• [Document]
Login | Register   
LinkedIn
Google+
Twitter
RSS Feed
Download our iPhone app
TODAY'S HEADLINES  |   ARTICLE ARCHIVE  |   FORUMS  |   TIP BANK
Browse DevX
Sign up for e-mail newsletters from DevX


advertisement
 

Integrating Spring Batch and MongoDB for ETL Over NoSQL

Step-by-step instructions for running an ETL batch job with Spring Batch and MongoDB.


advertisement

In today's enterprises, I deal with applications which are interactive or which run in batch mode. Interactive applications are like Web applications in that they require user input. By contrast, applications which need to start once and end after completing their required jobs are called batch applications. They do not require frequent manual interventions. Batch applications process huge amounts of data. They include any ETL tool that extracts, transforms and loads data through batch processes.

Through this article, I plan to showcase an ETL framework leveraging the advantages of Spring Batch and MongoDB, which gives us the flavor of batch load over the NoSQL databases. Here I give a step by step demonstration of integrating Spring Batch with MongoDB.

Why Batch Processing?

The main advantage of batch applications is that they do not require any manual intervention. As a result, they can be scheduled to run at times when resources aren't being utilized. As an example, I'll look at an ETL tool which runs in batch mode to analyze weblogs. Several logs need to be parsed on a daily basis to fetch the required useful information. The input files are extracted and processed to obtain the required information, and the output data gets loaded to a database. This whole process is carried out in batch mode.



Batch processes mainly deal with huge amounts of data where a series of programs runs to meet the required objective. These programs can run one after the other, or they can run in parallel to speed up the execution, depending on requirements. Batch processing allows sharing of the resources; these processes are executed primarily towards the end of day when costly resources would otherwise sit idle.

• [Entries provided]
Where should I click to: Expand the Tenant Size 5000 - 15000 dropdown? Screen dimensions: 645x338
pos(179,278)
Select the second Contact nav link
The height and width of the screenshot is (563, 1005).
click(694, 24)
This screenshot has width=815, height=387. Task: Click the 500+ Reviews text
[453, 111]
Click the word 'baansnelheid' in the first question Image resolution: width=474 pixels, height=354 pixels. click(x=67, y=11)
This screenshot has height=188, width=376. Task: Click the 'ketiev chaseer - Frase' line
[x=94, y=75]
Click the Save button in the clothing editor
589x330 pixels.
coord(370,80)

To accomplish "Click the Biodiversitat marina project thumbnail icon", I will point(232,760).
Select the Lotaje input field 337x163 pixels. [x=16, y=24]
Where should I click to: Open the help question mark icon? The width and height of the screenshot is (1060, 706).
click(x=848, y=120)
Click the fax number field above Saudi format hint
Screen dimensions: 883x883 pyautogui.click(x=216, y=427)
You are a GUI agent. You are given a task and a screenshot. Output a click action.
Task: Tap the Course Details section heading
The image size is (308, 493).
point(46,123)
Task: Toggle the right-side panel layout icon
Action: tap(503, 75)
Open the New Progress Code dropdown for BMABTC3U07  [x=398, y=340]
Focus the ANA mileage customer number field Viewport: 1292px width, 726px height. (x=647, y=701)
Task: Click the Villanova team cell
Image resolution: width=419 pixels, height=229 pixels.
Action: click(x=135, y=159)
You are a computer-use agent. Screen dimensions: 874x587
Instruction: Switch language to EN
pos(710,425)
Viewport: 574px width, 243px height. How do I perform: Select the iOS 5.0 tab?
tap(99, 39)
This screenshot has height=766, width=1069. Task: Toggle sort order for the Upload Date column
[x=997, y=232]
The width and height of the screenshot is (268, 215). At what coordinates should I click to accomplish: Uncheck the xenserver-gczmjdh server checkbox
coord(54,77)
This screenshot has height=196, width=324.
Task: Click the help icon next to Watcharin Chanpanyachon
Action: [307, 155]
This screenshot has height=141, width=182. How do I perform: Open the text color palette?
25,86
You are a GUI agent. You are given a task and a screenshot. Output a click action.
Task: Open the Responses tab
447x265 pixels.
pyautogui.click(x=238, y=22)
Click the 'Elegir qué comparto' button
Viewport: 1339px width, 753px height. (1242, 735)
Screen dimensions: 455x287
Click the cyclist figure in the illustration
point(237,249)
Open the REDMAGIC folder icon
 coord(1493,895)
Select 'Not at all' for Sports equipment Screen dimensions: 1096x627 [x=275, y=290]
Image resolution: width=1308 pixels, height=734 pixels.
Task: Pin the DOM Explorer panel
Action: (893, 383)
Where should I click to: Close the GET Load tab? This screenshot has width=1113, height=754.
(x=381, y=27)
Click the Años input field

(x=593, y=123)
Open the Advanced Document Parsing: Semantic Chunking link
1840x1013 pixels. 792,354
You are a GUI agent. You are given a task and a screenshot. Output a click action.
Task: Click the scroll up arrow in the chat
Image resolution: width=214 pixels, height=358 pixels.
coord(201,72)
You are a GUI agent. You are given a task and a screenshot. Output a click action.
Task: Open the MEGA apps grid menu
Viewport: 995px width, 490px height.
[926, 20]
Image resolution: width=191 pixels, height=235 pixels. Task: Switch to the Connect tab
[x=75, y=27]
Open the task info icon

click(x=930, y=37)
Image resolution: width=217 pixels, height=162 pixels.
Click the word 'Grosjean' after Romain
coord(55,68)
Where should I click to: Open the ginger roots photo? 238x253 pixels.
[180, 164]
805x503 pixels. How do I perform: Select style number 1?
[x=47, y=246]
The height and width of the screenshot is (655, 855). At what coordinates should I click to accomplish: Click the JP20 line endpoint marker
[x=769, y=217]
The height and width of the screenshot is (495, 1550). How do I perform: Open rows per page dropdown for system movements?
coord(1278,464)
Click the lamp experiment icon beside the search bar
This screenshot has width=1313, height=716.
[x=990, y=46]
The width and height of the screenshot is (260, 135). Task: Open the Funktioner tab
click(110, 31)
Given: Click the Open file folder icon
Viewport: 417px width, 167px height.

• [The tasks]
[1] Answer these questions using the article on Spring Batch and MongoDB:
(a) What does the article call applications that start once and end after completing their required jobs?
(b) In the article's example, what does the ETL tool running in batch mode analyze?
(c) At what time of day are batch processes primarily executed?
[2] Carry on writing the Spring Batch and MongoDB article, picking up after its final paragraph.

• [Final results]
[1]
(a) Batch applications.
(b) Weblogs.
(c) Toward the end of day, when costly resources would otherwise sit idle.

[2]
Why Spring Batch?

The Spring Batch framework is designed to cater to batch applications that run on a daily basis in enterprise organizations. It helps to leverage the benefits of the Spring framework along with the advance services. Spring Batch is mainly used to process huge volume of data. It offers better performance and is highly scalable using different optimization and partition techniques. It also provides advantage over logging/tracing, transaction management, job processing statistics, job restart, steps, and resource management. By using the Spring programming model, I can write the business logic and let the framework take care of infrastructure.

Spring Batch includes three components: batch application, batch execution environment and batch infrastructure.

The Application component contains all the batch jobs and custom code written using Spring Batch.

The Core component contains the core runtime classes necessary to launch and control a batch job. It includes things such as a JobLauncher, Job, and Step implementations. Both Application and Core are built on top of a common infrastructure.

The Infrastructure contains readers, writers and services which are used both by application and the core framework itself. They include things like ItemReader, ItemWriter and MongoTemplate. To use the Spring Batch framework, I need only to configure and customize the XML files. All existing core services should be easy to replace or extend, without any impact to the infrastructure layer.

Why MongoDB?

RDBMS has ruled the storage space for decades, so why do I suddenly need NoSQL?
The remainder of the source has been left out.